Seattle re-signed former University of Washington wide receiver Darrell Daniels to be a second tight end Sunday. Reserve tackle George Fant could fulfill that extra tight-end role on running downs as he did for a dozen plays last weekend in the narrow loss to the Rams.
With the Seahawks so far out of the bumping nightlife of central London, about 40 kilometers, Carroll’s need to institute a curfew might not be as high as it could have been.
Was he instituting one, especially for these first couple nights before the eve of Sunday’s game? Or was he given them some free time to explore London and its surroundings, however they can get in there?
“Yes,” he said, with a coy grin. “Yep, that’s right. It’s all of that.
“No, they’ll have some opportunity to see some stuff. We’ll get out a little bit with them but this is a business trip. We’re a long ways from London so we’re not expecting the guys to get a lot of free time on the trip. We’re here for business.”

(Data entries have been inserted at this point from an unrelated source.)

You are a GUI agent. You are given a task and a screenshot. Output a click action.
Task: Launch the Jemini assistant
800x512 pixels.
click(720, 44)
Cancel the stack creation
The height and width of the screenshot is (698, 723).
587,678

The Griffin twins have been this way once before. During Shaquill’s sophomore season at the University of Central Florida, he and his UCF teammate and roommate Shaquem played a game against Penn State in Ireland.
For this trip, Shaquill sounded every bit a 23-year-old man.
“I’m just curious how the food will taste,” Shaquill said. “So hopefully the food here is pretty good. That’s what I am looking forward to.”
Eventually, by Sunday, it will be the Raiders.
For now, in this most unique Seahawks regular-season trip in franchise history, it’s the setting and the scene.